3D XPoint

What is 3D XPoint?

3D XPoint is memory storage technology that was jointly developed by Intel and Micron Technology. The two vendors intended for the technology to fill a gap in the storage market between dynamic RAM (DRAM) and NAND flash. Products in this niche are often referred to as storage-class memory.

The two vendors developed a product called Optane as the brand using 3D XPoint technology. However, due to concerns that Optane components couldn't meet cost and profitability expectations, Micron left the partnership with Intel in 2021 and sold its fabrication plant to Texas Instruments.
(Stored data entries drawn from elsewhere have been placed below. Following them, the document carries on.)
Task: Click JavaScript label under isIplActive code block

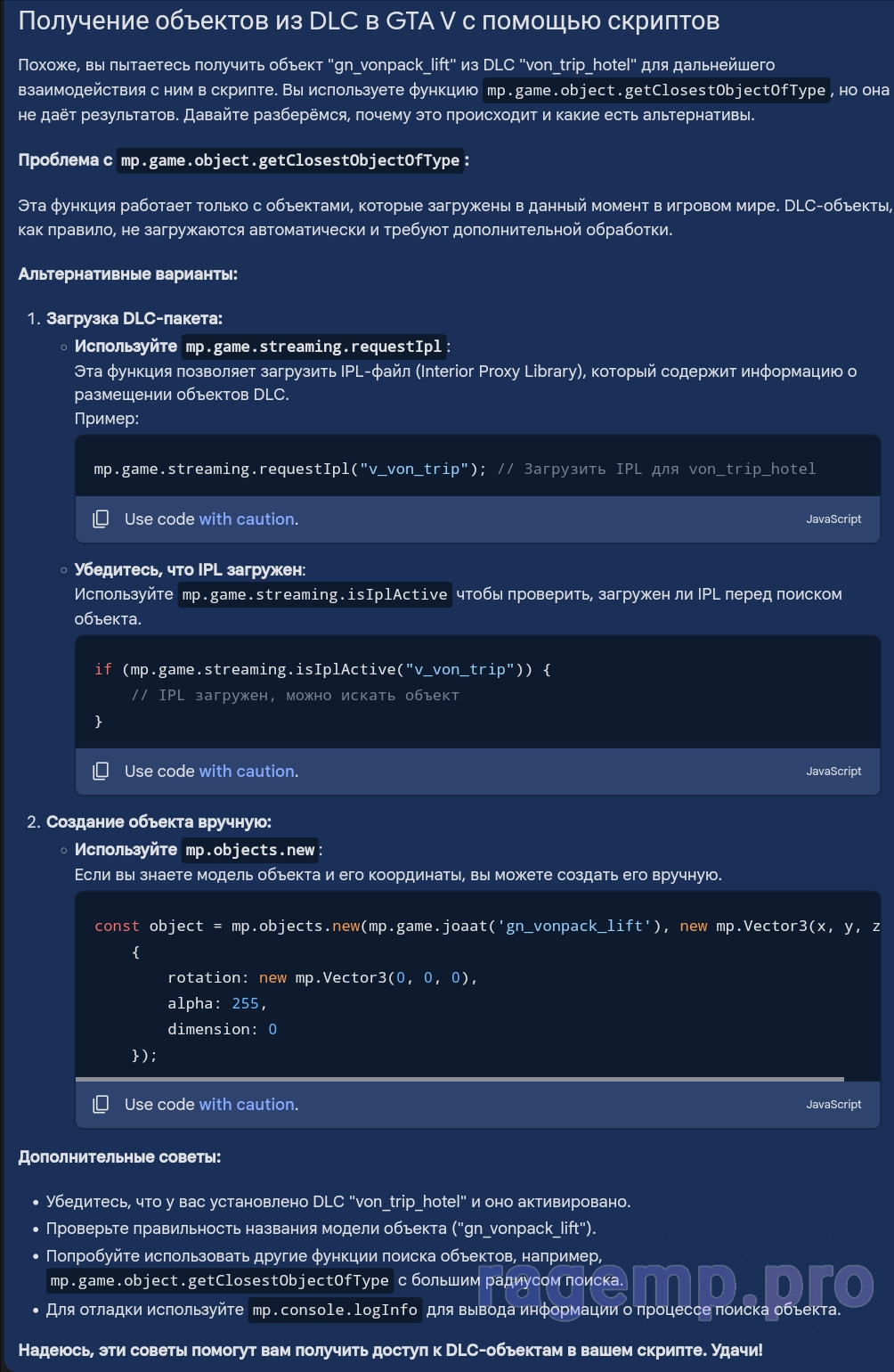Action: tap(833, 771)
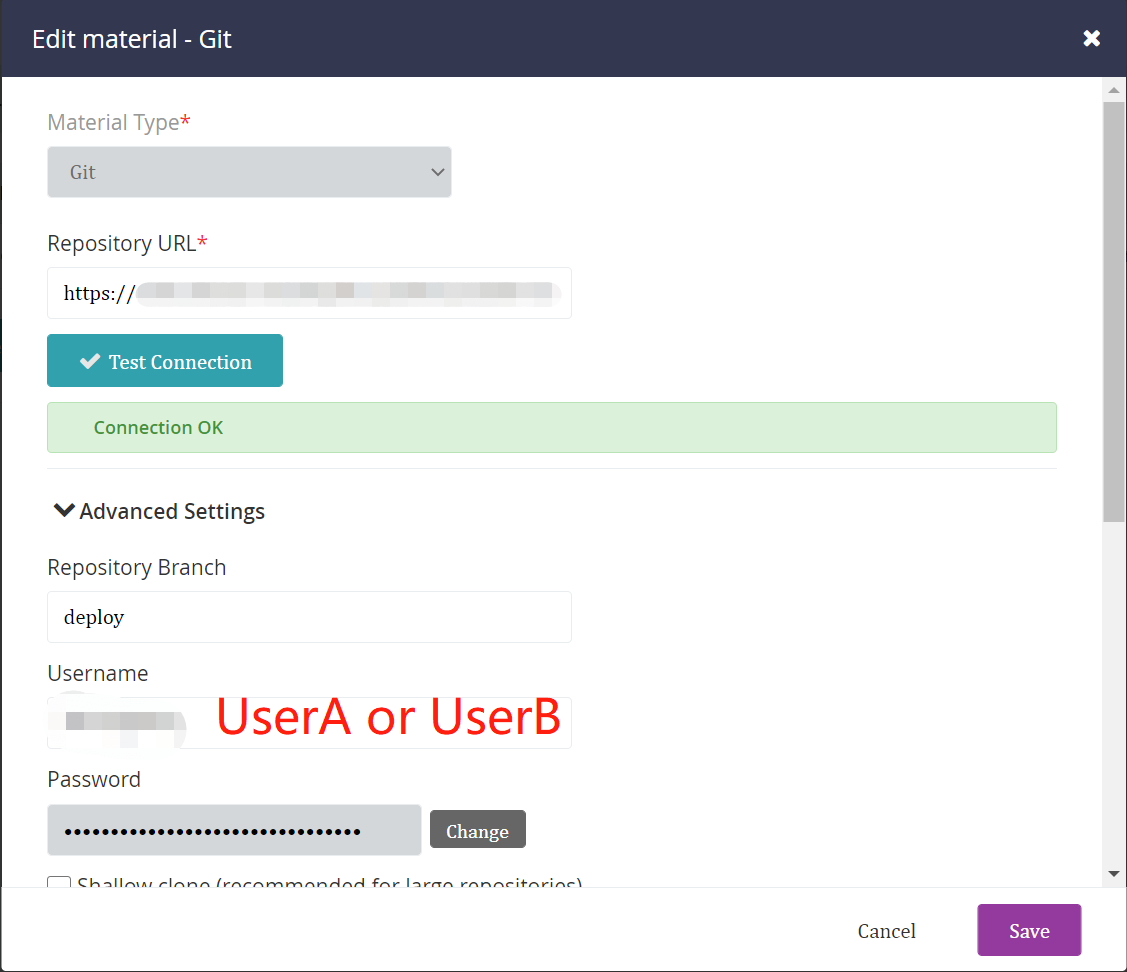This screenshot has height=972, width=1127.
Task: Click the chevron beside Advanced Settings
Action: click(62, 510)
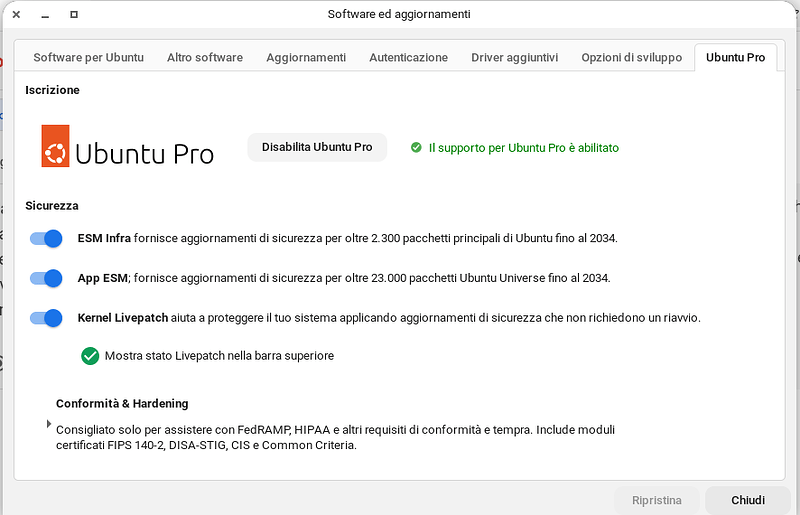Image resolution: width=800 pixels, height=515 pixels.
Task: Click the Ripristina button
Action: coord(657,500)
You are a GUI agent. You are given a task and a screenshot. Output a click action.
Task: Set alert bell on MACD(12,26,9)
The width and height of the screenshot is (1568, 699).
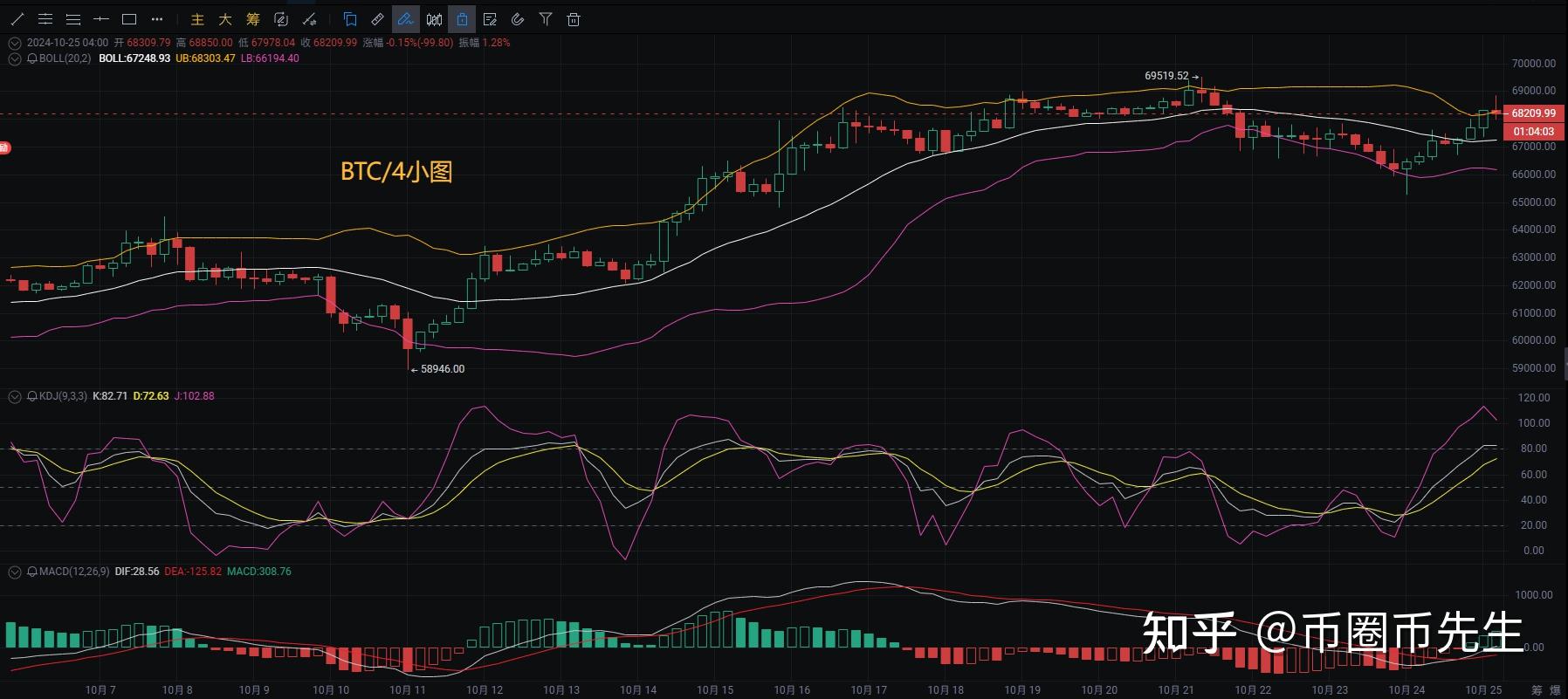tap(32, 572)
In 2022, Intel announced it would no longer manufacture Optane memory components or support Optane on its newer generation central processing units (CPUs).

How 3D XPoint memory works

In their 2015 announcement of the technology, Intel and Micron claimed 3D XPoint would be up to 1,000 times faster and have up to 1,000 times greater endurance than NAND flash. They also said it would have 10 times the storage density of conventional memory. Early products were faster and more durable than NAND and denser than conventional memory, but they didn't ultimately live up to the full extent of the providers' claims and financial expectations.

3D XPoint's architecture differed from other flash products because it's based on phase-change memory technology, a form of non-volatile storage originally proposed in 1970.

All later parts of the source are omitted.